Not started API Catalog, MCP Server Card, and OAuth Discovery are all absent. These sit in the categories the content-site scan leaves unscored, but they remain part of the broader maturity picture: medium-to-long-term architecture work that should be developed alongside the MCP server. 

A Second Scan: A Complementary Lens 

Twelve days later, we ran against the same site. 

Fern’s Agent Score

Result: 0/100. Grade F. All five of the most important inspection items in the scan tool failed. These two scans measure different layers. 

Tool Date Score Core Question
Is Your Site Agent-Ready?2026-05-29 43/100 Can agents find the site and access its contents well?
Fern Agent Score2026-06-10 0/100 Can agents read this content in a machine-friendly format?

Is Your Site Agent-Ready? examines the “entry and navigation” path: bot access permissions, API catalog, MCP server cards, OAuth Discovery. Fern Agent Score checks two things: whether an llms.txt file exists (the standard entry point agents use to discover what pages a site contains) and whether the site can serve content as Markdown rather than HTML. 
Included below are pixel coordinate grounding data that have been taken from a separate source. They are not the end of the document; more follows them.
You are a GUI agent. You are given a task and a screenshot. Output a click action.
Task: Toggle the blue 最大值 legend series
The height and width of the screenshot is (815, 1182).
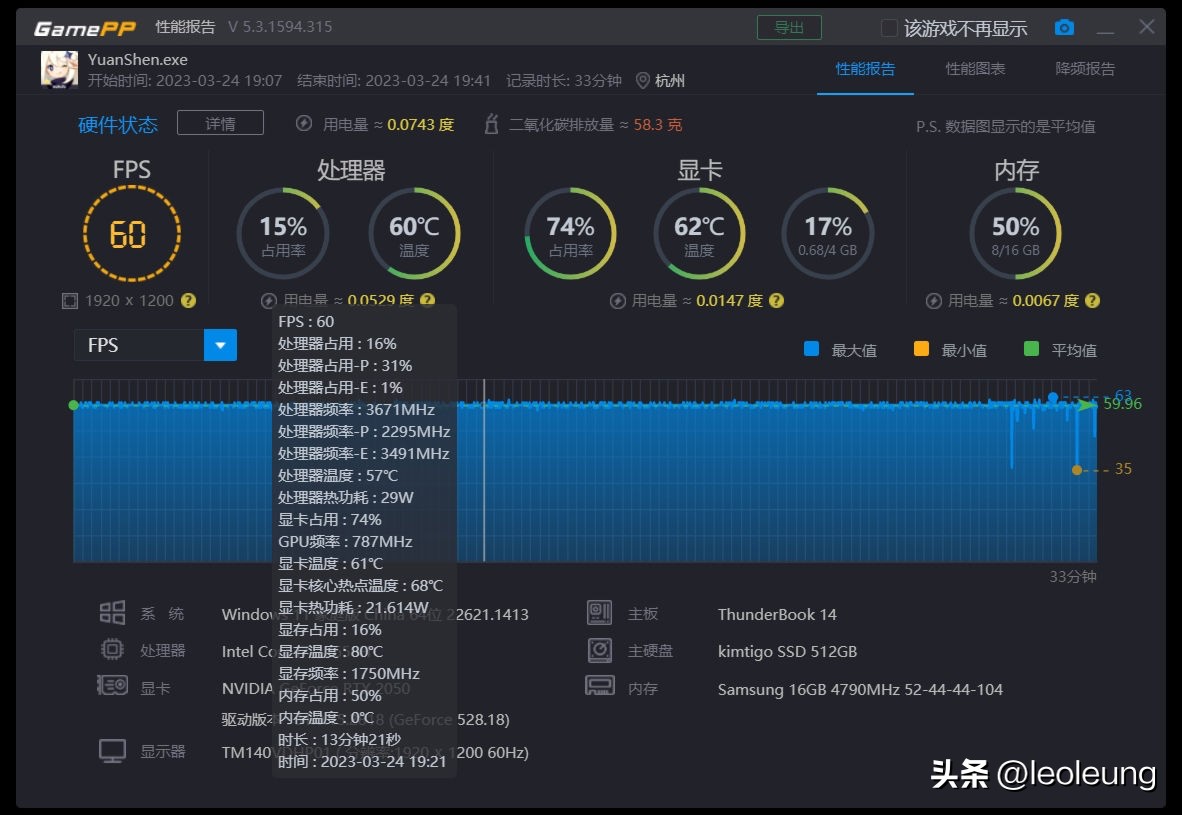click(811, 349)
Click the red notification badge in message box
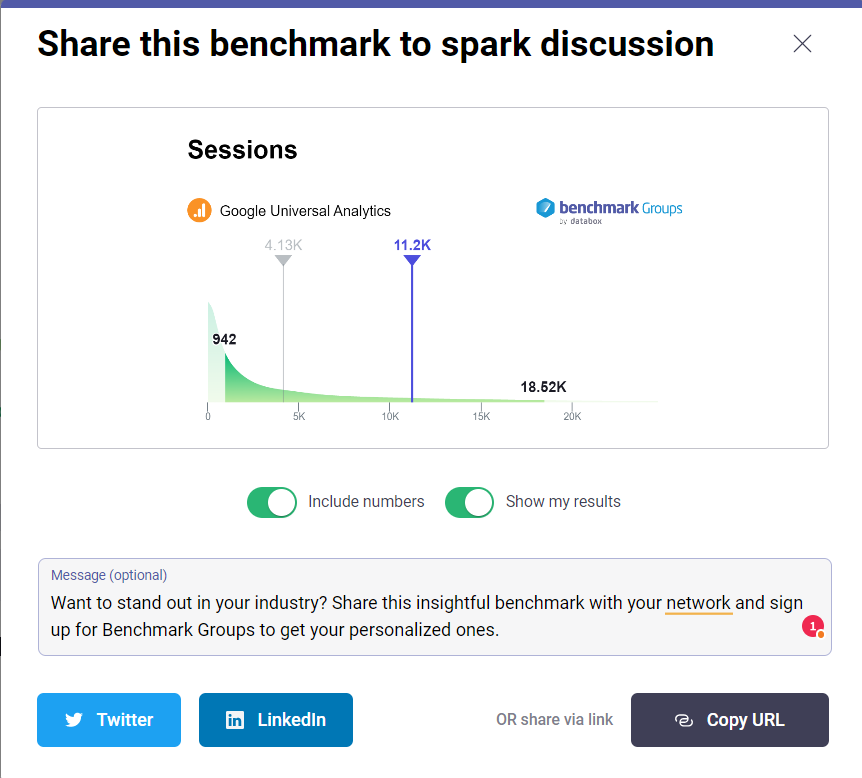 click(813, 627)
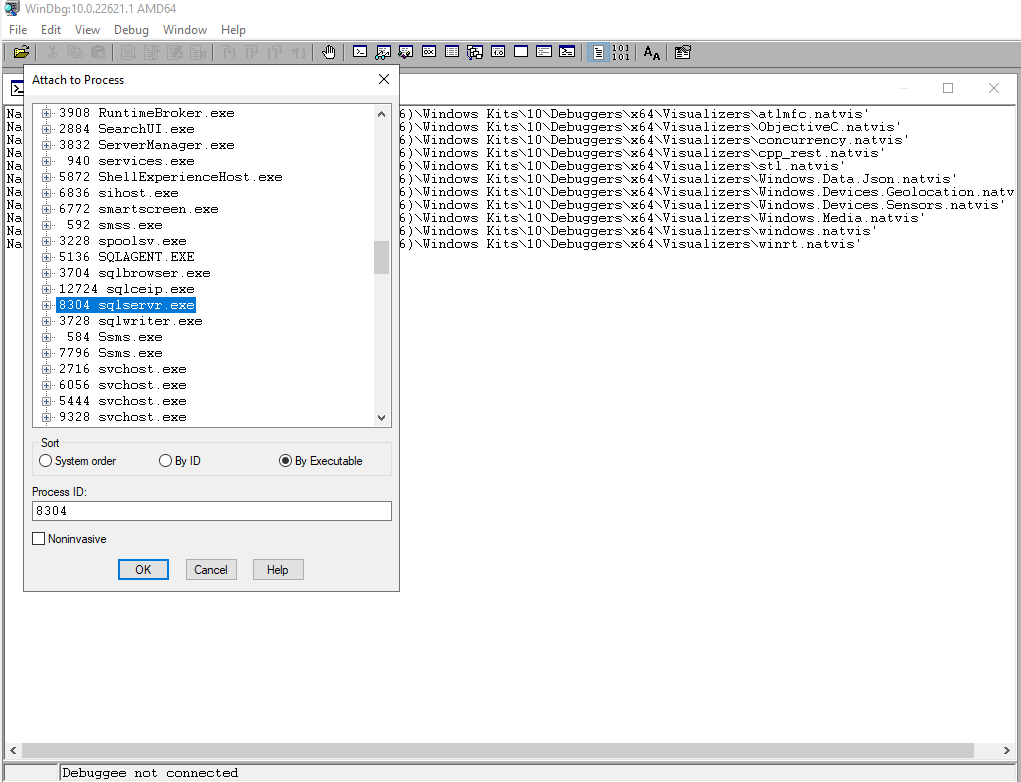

One failure overlaps between the two scans: Markdown content negotiation. The Content category failure in Is Your Site Agent-Ready? and the markdown-availability failures in Fern Agent Score point to the same root cause. 

The remainder are distinct. Is Your Site Agent-Ready? caught bot access governance, API catalog, and MCP server cards. Fern caught llms.txt — a check Is Your Site Agent Ready? does not run at all. 

Read the 0/100 the same way as 43/100: not “agents cannot read this documentation,” but “the standardized infrastructure for agents to consume this site without layout noise, autonomously, at scale, is not in place.” Together, the two scores map the full shape of that infrastructure gap. 

What’s Next 

The infrastructure checklist from these two scans is clear and actionable. But enabling agents to generate correct integration code requires evaluating the content layer separately. 

The next post covers that work: a direct analysis of DoveRunner documentation using Claude to produce 23 end-to-end integration scenarios, and the agent failure points each scenario surfaced. The findings come from following actual integration journeys through the documentation — not from scanning tools. 

Each post in this series moves closer to that answer: defining and closing the gaps between DoveRunner’s developer documentation and what AI coding agents need to generate correct integration code.